### Text shown

****************************************

Dimer M12 (E_tot: −2.9 kcal mol⁻¹) stabilizes by short and three centered Csp³–H⋯H–Csp³ (involving H16 and H17A/H18B) H–H bonding interactions in which two adjacent adamantane moieties are participated. Further, the neighbouring dimers formed by M9 interlinked by motif M12 as shown in Fig. 7. The least dimer M13 (E_tot: −1.8 kcal mol⁻¹) in II also stabilizes with H–H bonding interaction (involving H18A and H6) with Csp³–H⋯H–Csp² type. It is of interest to note that the motifs M6, M9, M12 and M13 generate a molecular sheet as shown in Fig. 8.

Fig. 8 Supramolecular sheet constructed by motifs M6, M9, M12 and M13 in II.

****************************************

### Information supplied
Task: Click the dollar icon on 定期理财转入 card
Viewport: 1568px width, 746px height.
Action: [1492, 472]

****************************************

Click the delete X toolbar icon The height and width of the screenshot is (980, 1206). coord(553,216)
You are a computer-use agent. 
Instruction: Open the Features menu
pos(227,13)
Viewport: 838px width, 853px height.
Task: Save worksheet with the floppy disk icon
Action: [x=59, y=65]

****************************************

### Aim of the exercise
Please name the motifs that, according to the dimer-motif text, generate a molecular sheet in II.

### Complete response
M6, M9, M12 and M13